Consumer technology is full of Jason Alexanders. Businesses love to hype the next big thing and wait for consumers to meet them at the altar. But for every consumer innovation that finds everlasting love with users there are dozens that get left on the curb after a brief dalliance, like poor Mr. Alexander.
Laserdisc. The Nintendo Powerglove. The Segway. Microsoft Zune. Google Wave. They all had a certain coolness to them. All were definitely innovative. Some of them saw significant adoption, briefly, but eventually faded away because consumers just weren't ready for them. (Yes, I know you can see the occasional Segway cruising around, but they're very rare.)
Mobile wallets are at risk of being on that list.
There is some amazing technology out there, from cloud-based payments to NFC to algorithms that spoof the actual card swiping process. Developers have done a great job of building innovative and convenient systems that we wouldn't have dreamed of ten years ago.
But here we are in 2014, and mobile wallets are at the altar, ring in hand, waiting for consumers and merchants to rush down the aisle.
There's still a lot more work to be done before that's going to happen.
First, consumers need a reason to change their habits. This is why mobile coupons, loyalty programs, ATM access, and most importantly, merchant involvement are so important. There has to be an incentive to change, because right now it's still very easy and fast to pull out a credit card or cash.
The good news is 74% of consumers are now shopping with their smartphones and tablets and 40% between the ages of 18-54 are using mobile coupons to some degree or another, according to one recent survey. So people are getting used to the idea of using their phones in the purchasing process - a good start, but there's another missing element.

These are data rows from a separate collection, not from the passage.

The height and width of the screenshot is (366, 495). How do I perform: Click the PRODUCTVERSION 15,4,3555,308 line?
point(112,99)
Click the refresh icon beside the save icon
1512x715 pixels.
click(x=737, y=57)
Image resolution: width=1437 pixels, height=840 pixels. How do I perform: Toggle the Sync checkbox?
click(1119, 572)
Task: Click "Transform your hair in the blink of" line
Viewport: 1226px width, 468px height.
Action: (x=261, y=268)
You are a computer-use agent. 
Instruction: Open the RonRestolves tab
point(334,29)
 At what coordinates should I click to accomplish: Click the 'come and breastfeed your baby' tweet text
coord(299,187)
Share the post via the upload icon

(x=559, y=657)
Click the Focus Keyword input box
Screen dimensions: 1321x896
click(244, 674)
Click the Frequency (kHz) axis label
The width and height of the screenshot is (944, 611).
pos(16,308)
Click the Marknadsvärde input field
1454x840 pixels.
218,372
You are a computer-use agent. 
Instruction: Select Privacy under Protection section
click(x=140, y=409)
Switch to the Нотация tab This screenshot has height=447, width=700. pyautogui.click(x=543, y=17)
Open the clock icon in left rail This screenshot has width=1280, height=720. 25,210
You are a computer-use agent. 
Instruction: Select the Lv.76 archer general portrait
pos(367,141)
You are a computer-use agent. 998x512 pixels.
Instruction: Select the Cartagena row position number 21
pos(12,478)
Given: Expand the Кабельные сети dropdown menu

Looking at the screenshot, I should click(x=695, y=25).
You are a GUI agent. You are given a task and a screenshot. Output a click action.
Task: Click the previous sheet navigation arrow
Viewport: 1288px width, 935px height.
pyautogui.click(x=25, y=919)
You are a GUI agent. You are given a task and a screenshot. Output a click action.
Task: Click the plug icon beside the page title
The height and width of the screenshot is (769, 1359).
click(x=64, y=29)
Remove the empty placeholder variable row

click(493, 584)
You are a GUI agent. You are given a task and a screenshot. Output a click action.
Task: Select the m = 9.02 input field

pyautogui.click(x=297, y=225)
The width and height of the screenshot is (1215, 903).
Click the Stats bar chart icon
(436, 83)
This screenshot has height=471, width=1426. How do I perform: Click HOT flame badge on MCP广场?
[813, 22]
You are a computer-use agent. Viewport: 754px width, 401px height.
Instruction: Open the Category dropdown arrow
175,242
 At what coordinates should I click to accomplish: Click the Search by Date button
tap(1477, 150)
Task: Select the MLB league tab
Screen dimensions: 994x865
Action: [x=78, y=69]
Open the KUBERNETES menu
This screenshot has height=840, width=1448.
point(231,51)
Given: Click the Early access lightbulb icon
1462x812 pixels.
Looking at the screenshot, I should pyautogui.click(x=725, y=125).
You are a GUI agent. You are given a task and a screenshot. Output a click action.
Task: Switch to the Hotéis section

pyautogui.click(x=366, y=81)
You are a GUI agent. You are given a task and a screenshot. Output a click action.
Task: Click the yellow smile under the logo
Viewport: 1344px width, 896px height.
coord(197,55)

Second, it's time to go all-in on merchants. A diverse range of mobile wallet offerings has increased skepticism among merchants, who are eager to avoid expensive POS systems and upgrades when there's no guarantee it'll actually bring more traffic. Many of them are simply sitting back and waiting to see which systems emerge.
This is where mobile coupons once again enter the picture. By focusing on building out merchant content through light commitments such as coupons, mobile wallets will simultaneously habituate merchants AND consumers to using smartphones at the POS. It'll accelerate the dating period that precedes nearly every successful, long-lasting marriage.
One example: the new AmaZing Deals program from Zions Bank. The program engages both cardholders and merchants by enabling mobile commerce through coupons. AmaZing Deals may not turn into a payments program, but Zions will be in an enviable position with thousands of cardholders using their apps, and thousands of merchants who recognize and accept it.
People love their smartphones, but they're clinging pretty tightly to their wallets. If they're going to walk down that altar, it's going to be in baby steps. By focusing more on building the relationship through valuable content and merchant relationships, banks can avoid the unenviable position that Jason Alexander found himself in.